*EXERCISE BRIEF*. Look through the records, and whenever a line includes the word "logo", copy it.

[Collected data entries]
┌────────

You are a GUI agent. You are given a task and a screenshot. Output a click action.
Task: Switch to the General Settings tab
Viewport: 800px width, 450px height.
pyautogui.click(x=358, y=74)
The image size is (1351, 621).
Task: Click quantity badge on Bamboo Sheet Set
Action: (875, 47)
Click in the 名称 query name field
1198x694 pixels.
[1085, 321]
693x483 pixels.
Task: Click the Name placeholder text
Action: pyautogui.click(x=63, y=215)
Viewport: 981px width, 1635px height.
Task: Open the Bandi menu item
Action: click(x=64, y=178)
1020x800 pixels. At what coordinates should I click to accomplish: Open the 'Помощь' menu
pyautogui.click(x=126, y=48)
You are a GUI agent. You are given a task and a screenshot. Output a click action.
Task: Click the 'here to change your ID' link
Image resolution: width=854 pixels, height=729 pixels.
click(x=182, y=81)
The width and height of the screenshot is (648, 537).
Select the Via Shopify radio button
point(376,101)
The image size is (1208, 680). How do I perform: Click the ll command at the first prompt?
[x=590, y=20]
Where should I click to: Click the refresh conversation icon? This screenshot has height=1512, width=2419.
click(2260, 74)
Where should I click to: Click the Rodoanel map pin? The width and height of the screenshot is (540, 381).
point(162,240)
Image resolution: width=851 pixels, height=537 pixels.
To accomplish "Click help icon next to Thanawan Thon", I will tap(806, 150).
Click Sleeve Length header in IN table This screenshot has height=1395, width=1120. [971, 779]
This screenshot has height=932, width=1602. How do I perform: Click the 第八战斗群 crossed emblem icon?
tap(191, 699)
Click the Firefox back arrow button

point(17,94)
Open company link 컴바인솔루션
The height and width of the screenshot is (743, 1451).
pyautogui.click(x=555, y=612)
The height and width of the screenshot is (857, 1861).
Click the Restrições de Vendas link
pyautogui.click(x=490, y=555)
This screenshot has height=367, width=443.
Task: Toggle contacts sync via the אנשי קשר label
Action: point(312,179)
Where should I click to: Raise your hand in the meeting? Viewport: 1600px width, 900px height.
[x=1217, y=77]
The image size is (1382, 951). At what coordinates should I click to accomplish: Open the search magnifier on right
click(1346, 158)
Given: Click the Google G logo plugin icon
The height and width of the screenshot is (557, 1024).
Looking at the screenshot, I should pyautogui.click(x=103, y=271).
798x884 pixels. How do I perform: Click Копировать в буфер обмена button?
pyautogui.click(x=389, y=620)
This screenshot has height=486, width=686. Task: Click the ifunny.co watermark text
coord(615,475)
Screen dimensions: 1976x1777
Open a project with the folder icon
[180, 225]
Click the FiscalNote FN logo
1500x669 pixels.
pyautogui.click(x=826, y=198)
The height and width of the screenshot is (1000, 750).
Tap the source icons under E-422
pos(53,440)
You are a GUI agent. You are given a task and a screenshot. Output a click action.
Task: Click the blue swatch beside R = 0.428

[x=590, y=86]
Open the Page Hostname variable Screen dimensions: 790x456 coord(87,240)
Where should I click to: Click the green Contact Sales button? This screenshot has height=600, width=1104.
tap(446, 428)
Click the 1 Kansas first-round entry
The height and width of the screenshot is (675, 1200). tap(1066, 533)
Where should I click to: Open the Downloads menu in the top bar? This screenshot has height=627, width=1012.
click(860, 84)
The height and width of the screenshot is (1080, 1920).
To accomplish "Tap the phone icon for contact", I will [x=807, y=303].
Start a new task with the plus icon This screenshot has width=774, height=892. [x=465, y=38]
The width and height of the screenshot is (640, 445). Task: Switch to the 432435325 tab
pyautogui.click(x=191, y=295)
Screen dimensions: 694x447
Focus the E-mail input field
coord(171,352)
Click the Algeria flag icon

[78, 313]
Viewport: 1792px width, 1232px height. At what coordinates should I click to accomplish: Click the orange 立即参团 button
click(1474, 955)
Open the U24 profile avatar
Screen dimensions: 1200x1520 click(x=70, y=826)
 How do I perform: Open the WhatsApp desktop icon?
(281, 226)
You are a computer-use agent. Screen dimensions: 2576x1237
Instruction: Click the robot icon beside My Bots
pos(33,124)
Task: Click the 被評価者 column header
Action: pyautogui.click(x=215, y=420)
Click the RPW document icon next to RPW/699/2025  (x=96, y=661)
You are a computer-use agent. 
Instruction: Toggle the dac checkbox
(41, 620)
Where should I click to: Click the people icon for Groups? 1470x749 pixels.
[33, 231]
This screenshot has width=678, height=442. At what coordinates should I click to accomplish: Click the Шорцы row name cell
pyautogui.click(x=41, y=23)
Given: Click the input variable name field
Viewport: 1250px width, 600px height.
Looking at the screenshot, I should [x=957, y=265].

└────────

*SOLVED PROBLEM*.
Given: Click the Google G logo plugin icon
Click the FiscalNote FN logo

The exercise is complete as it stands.